Prologo [Lame SIlenti]
Posted: Tue Apr 21, 2020 5:56 pm
“Proclamarono il Bosco dei Banditi terra libera”.
La donna scosse il capo in segno di chiaro disappunto. Erano passati molti anni da quella drammatica notte, ma le fiamme che avevano arso la Foresta sembravano ancora consumarla. Il ragazzo teneva fisso lo sguardo su di lei e, senza fiatare, restava in attesa che riprendesse a parlare. Osservava ogni sua espressione, cercando di individuarne il nesso con ciò che gli stava raccontando, pur consapevole di non avere davanti il suo vero aspetto.
La mezz’elfa prese il calice sul tavolo e lo svuotò d’un fiato.
“Libertà… arrivarono con violenza e bruciarono ogni cosa. Il covo venne distrutto, i miei fratelli dispersi. Tutto in nome della libertà. Ma quale? Quella di regnare di nuovo incontrastati.”
La donna poggiò i palmi delle mani sul tavolo e si sospinse in piedi.
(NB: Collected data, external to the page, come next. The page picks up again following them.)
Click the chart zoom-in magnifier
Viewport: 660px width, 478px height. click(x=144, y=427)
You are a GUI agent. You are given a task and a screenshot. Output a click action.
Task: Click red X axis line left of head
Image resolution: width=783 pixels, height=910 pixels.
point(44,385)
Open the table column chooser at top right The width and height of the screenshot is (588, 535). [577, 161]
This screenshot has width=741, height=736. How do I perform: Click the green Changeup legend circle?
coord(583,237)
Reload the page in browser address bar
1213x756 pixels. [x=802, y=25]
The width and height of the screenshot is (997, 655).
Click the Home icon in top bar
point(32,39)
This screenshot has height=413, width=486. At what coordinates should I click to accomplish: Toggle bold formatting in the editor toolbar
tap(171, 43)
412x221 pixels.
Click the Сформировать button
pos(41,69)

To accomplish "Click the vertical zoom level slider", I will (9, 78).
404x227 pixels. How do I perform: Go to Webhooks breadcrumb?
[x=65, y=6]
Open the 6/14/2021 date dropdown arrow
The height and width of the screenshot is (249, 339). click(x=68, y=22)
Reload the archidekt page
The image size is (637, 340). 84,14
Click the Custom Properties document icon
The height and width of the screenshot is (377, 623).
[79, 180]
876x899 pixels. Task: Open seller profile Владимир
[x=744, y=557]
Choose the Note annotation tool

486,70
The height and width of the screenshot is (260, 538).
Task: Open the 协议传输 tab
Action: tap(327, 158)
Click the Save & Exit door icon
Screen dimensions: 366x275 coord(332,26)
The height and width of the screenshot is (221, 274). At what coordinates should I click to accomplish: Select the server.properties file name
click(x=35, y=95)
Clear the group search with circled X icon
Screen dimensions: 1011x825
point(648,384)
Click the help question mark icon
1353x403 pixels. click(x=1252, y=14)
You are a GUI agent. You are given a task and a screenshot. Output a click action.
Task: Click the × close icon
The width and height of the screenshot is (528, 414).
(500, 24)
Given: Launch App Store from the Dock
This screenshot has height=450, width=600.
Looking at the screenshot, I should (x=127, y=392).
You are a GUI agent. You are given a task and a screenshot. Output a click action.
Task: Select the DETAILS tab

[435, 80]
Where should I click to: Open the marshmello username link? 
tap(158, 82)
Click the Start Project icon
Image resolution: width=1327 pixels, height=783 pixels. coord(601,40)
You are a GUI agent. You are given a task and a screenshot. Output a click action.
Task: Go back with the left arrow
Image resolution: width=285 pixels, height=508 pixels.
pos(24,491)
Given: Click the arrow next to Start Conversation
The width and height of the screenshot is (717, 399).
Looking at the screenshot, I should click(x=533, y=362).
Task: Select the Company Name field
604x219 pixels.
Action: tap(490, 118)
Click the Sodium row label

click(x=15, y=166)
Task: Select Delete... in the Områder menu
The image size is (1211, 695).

Dopo un primo passo falso, prese a camminare verso l’uscita della locanda. Si voltò verso il ragazzo, ancora seduto con gli occhi fissi su quella figura avvolta da un mantello color porpora.
“Vuoi rimanere lì ad ammirarmi le natiche? O pensi di seguirmi?!”
Il ragazzo la raggiunse rapidamente lanciando una moneta all’oste.
I due proseguivano affiancati, mentre una leggera brezza proveniente da nord agitava i loro mantelli.
“Tentammo di rimarginare quella ferita, ma senza una casa non può esistere una Famiglia.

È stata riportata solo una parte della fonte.